Но зато помнил он темноту блокадной зимы, редкие выходы на улицу — за водой, за дровами, иногда за хлебом. По всей вероятности, походы эти совершались ежедневно, но оттого, что между ними лежали бесконечные долгие часы возле чуть тлеющей «буржуйки», начинало казаться, что часы эти превращаются в недели.
На улицах, занесенных сугробами, стало совсем мало людей. Всех, кто мог встретиться мальчикам по дороге от дома до булочной, они знали, поэтому, когда им впервые попался незнакомец с санками, они сразу же обратили на него внимание.
Сопоставляя эти две встречи, Митька удивлялся, с какой одинаковой четкостью он помнит каждую. Несомненно, о которой-то из них Витька ему рассказал, ибо каждый раз разговор происходил только между одним из мальчиков и незнакомцем; третьего не было. Оба диалога он помнил дословно, и это давало возможность по характеру мальчишеских реплик определить теперь, где участвовал Витька, а где — Митька.
Первым, по-видимому, встретил-таки его Витька, которого отекшая от голода бабка все чаще посылала за хлебом. Незнакомец шел ему навстречу, впряженный в маленькие детские саночки. Шел с трудом, наклоняясь вперед при каждом шаге. На саночках лежали книги — ничем не прикрытые, припорошенные снегом. Вероятно, везли их долго. Книги были прикручены к санкам цветными электрическими проводами.
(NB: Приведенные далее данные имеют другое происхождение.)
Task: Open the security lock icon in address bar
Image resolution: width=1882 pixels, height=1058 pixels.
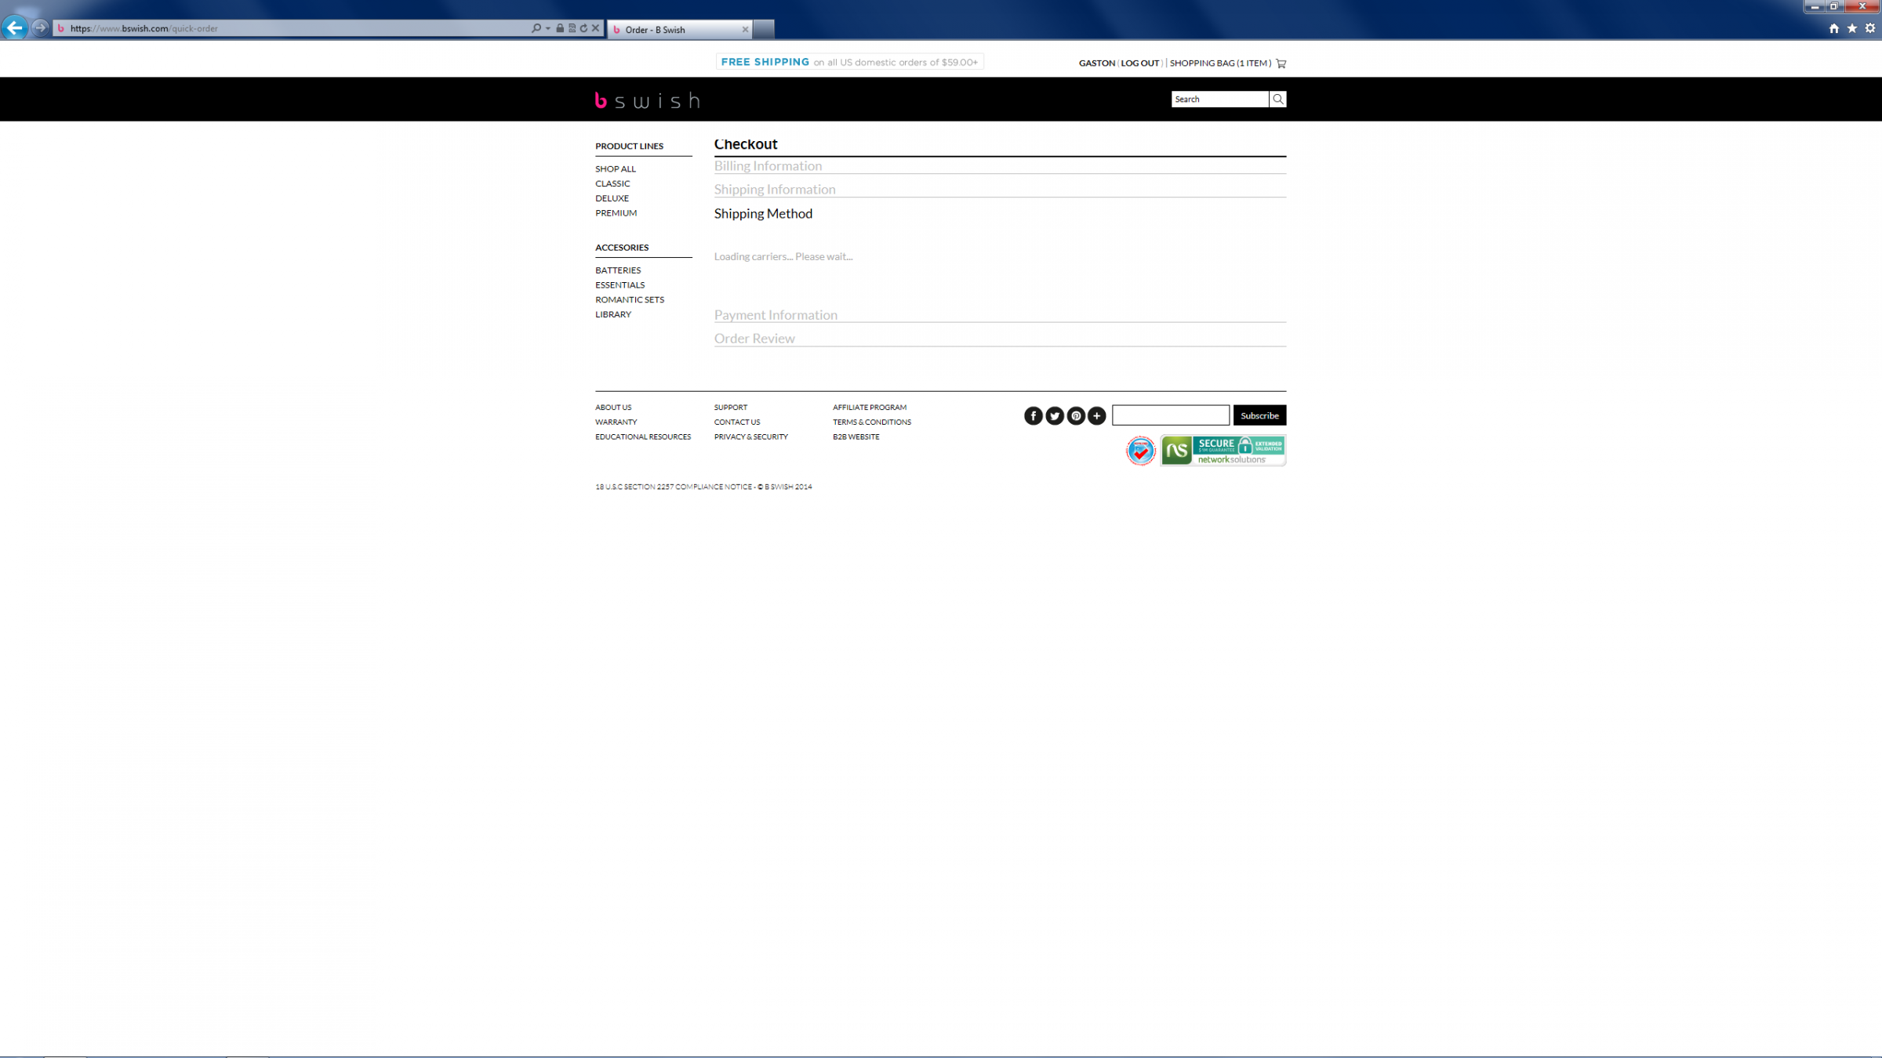Action: click(560, 28)
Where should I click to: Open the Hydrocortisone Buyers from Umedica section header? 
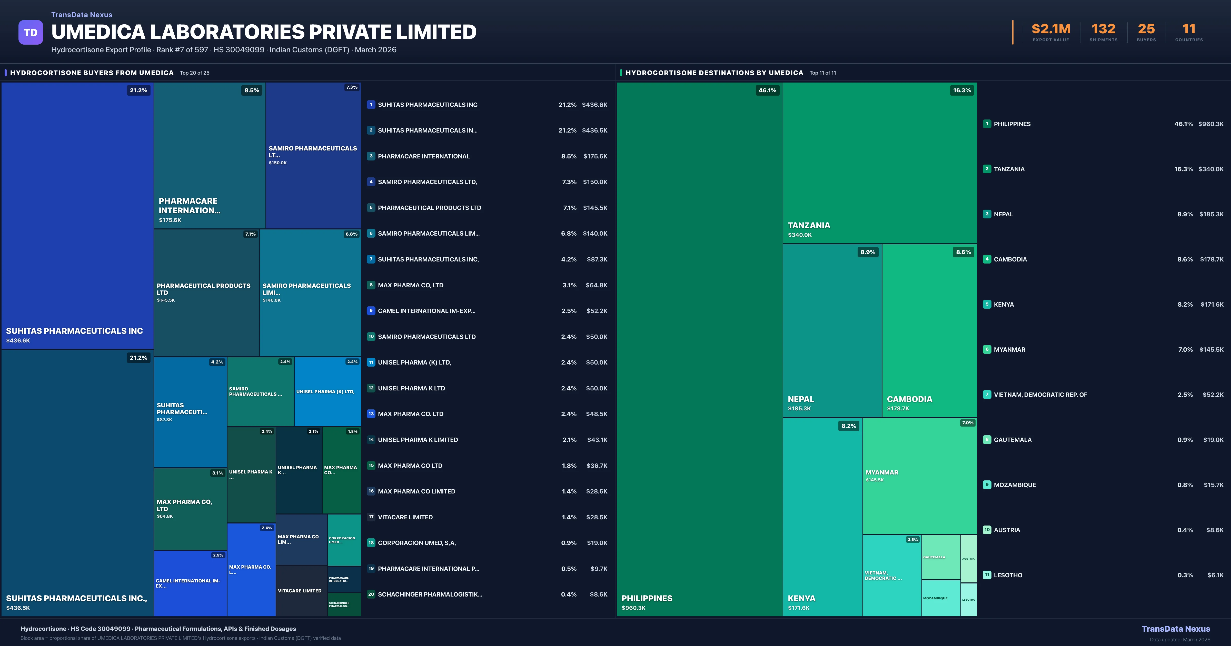92,73
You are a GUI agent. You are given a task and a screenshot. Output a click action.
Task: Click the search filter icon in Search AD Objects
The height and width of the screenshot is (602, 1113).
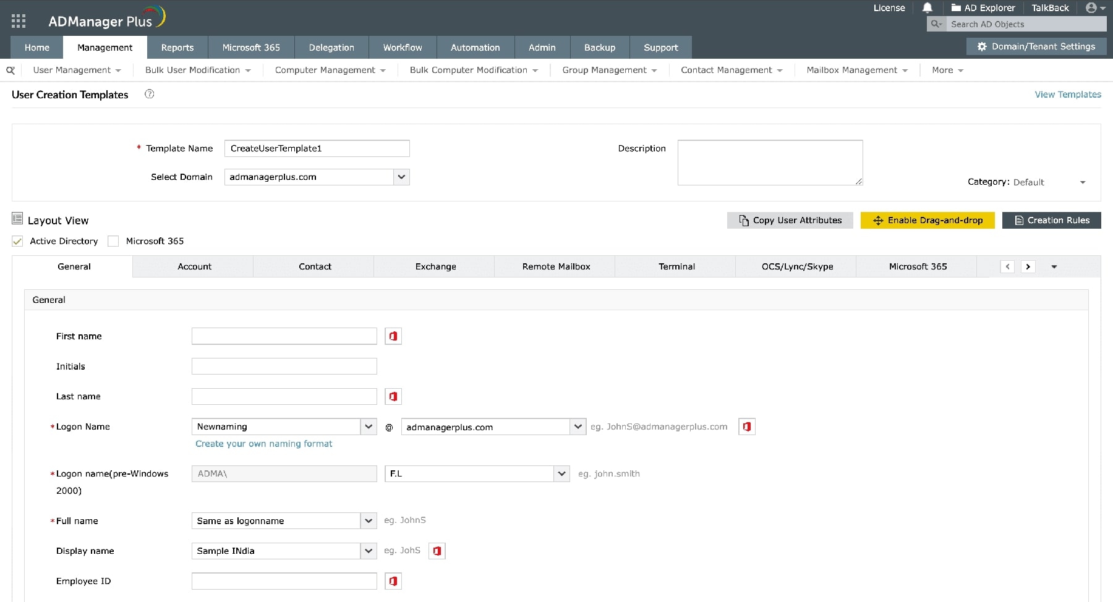tap(936, 24)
Витька влез в сугроб, пропуская незнакомца, проводил его взглядом — тот добрался до парадной соседнего двухэтажного дома и, качнувшись сильнее обычного, сел на книги, — вероятно, не было сил отпирать тяжелые двери и подыматься по старинной, с покатыми ступенями лестнице.
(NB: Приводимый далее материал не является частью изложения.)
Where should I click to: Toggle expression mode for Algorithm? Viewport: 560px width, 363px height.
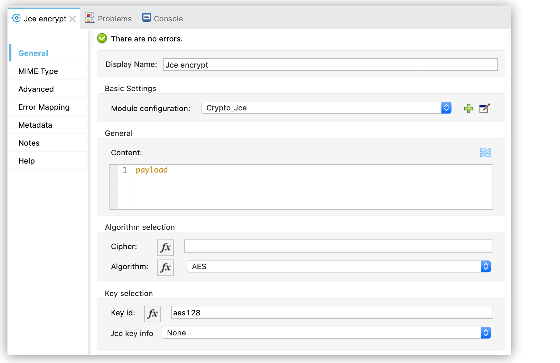(165, 267)
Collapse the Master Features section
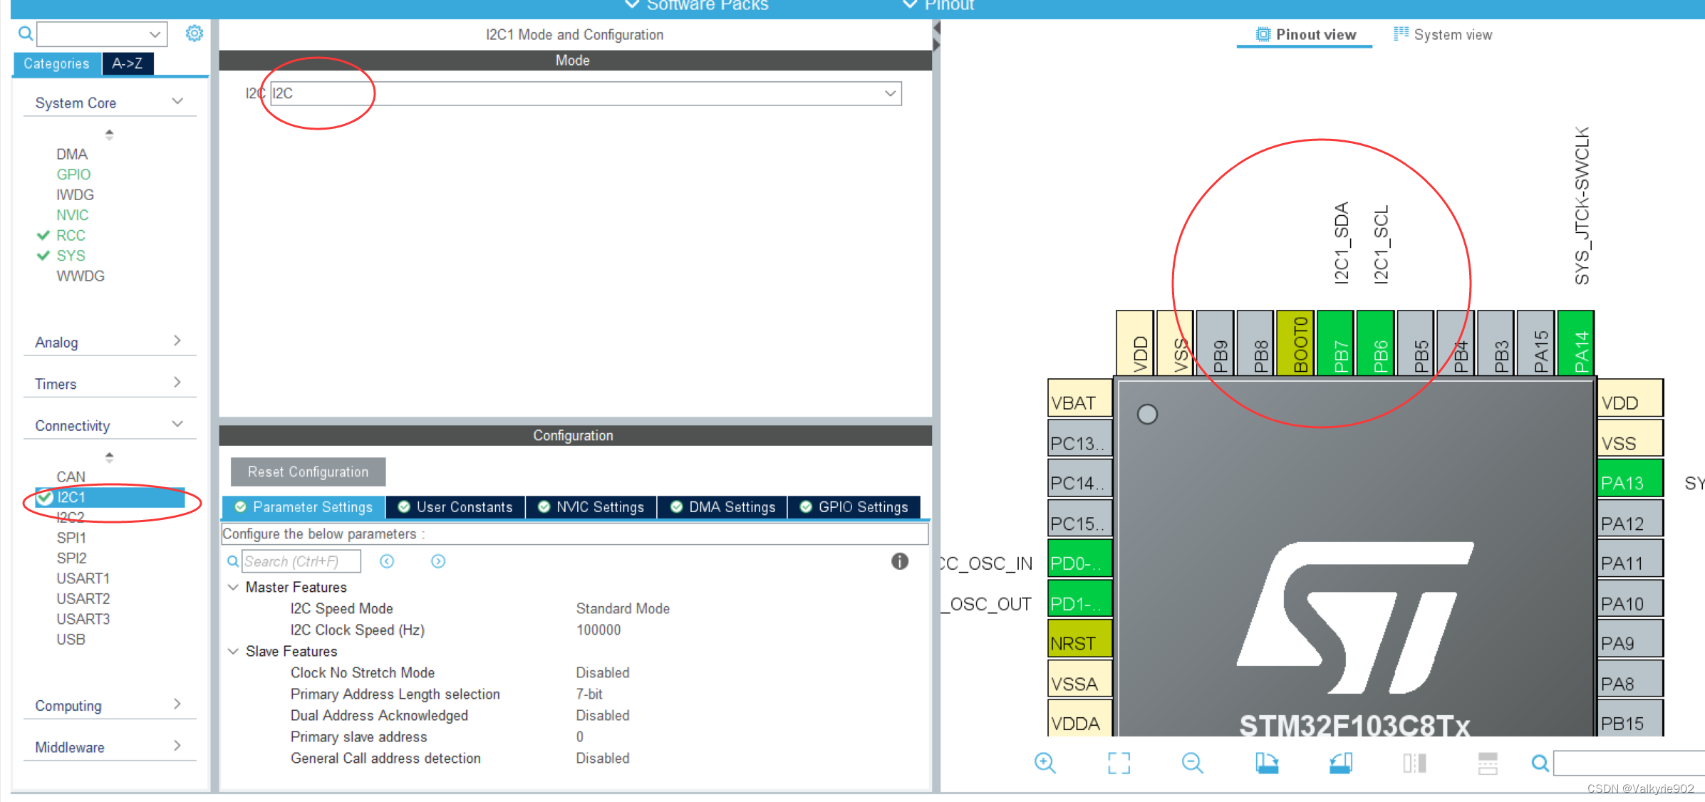Image resolution: width=1705 pixels, height=802 pixels. pyautogui.click(x=233, y=587)
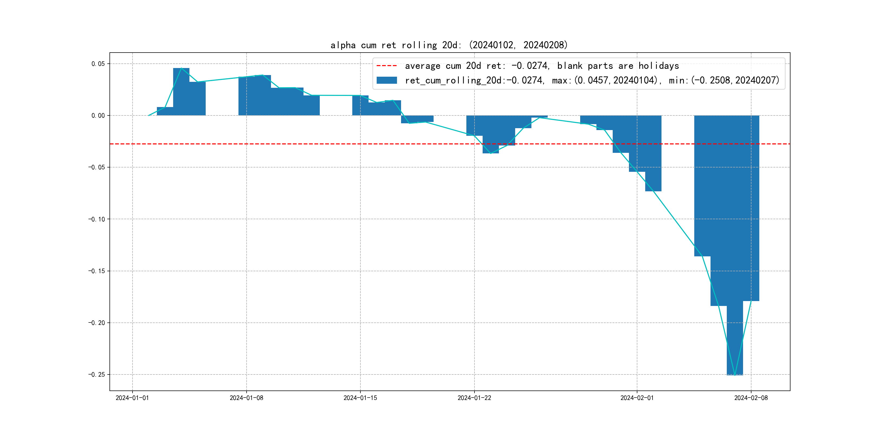This screenshot has width=878, height=439.
Task: Click the 2024-01-15 x-axis tick label
Action: pyautogui.click(x=360, y=398)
В этом доме остались в живых только две семьи, одни женщины; этого мужчины Витька до сих пор не видел. Некоторое время он наблюдал за незнакомцем, но тот по-прежнему сидел на книгах не шевелясь, и мальчик испугался. Он вылез из сугроба и подошел к незнакомцу.
— Замерзнете сидючи-то, — проговорил он со степенностью, перенятой им от бабки. — Может, помочь?
Незнакомец поднял глаза и улыбнулся. Глаза были замечательные: угольно-черные, прищуренные, неестественно резкие на совершенно бледном лице. У всех окружающих лица были желтоватые, словно восковые, а вот у этого — белое с черными глазами. Как в кино или на фотографии. И еще обращало на себя внимание несоответствие между добротным и, вероятно, очень теплым зимним пальто — и солдатскими ботинками, из которых торчала газета.